Caso realmente não volte a defender o Brasil, Neymar encerrará uma das trajetórias mais marcantes da história da seleção. Em 130 partidas, marcou 80 gols e distribuiu 58 assistências, consolidando-se como o maior artilheiro da Amarelinha segundo os critérios da Fifa.
Seu principal título pela seleção principal foi a Copa das Confederações de 2013. Antes disso, também conquistou a inédita medalha de ouro olímpica nos Jogos do Rio de Janeiro, em 2016, defendendo a equipe sub-23.
Na Copa do Mundo de 2026, disputou seu quarto Mundial e ampliou uma série de marcas históricas. Com nove gols em Copas, entrou no top-3 dos maiores artilheiros brasileiros da competição e tornou-se, ao lado de Pelé, o único jogador do Brasil a balançar as redes em quatro edições diferentes do torneio (2014, 2018, 2022 e 2026).
Sua última partida pela Seleção aconteceu justamente na derrota para a Noruega, nas oitavas de final. Na ocasião, marcou de pênalti e tornou-se o brasileiro mais velho a fazer um gol em uma Copa do Mundo, aos 34 anos e 150 dias, superando o recorde que pertencia a Bebeto desde o Mundial de 1998.

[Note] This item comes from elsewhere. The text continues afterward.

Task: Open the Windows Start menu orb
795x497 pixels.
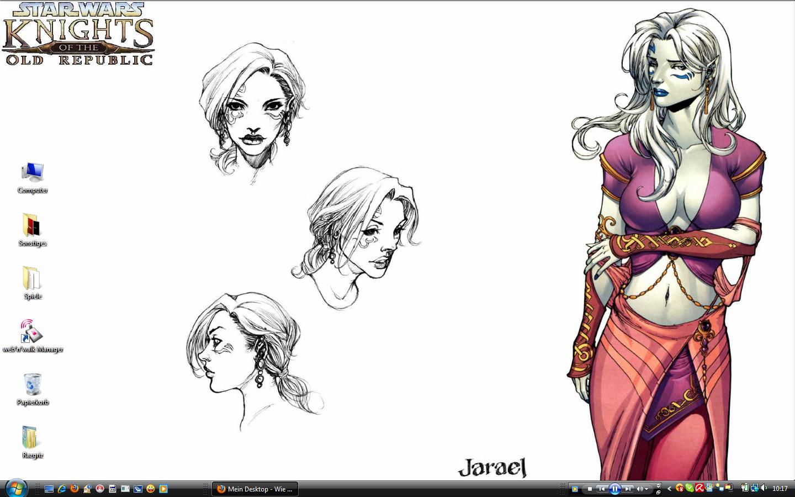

Neymar também igualou Pelé, Gilmar e Leão com 14 partidas disputadas em Copas do Mundo e tornou-se o jogador que mais vezes vestiu a camisa 10 do Brasil em Mundiais, com 15 aparições, ultrapassando Pelé e Rivaldo.
A passagem pela seleção, porém, também foi marcada por lesões. No Mundial de 2026, o atacante chegou à competição com uma lesão de grau 2 na panturrilha direita, passou praticamente toda a primeira fase em tratamento e só estreou na rodada final da fase de grupos, diante da Escócia.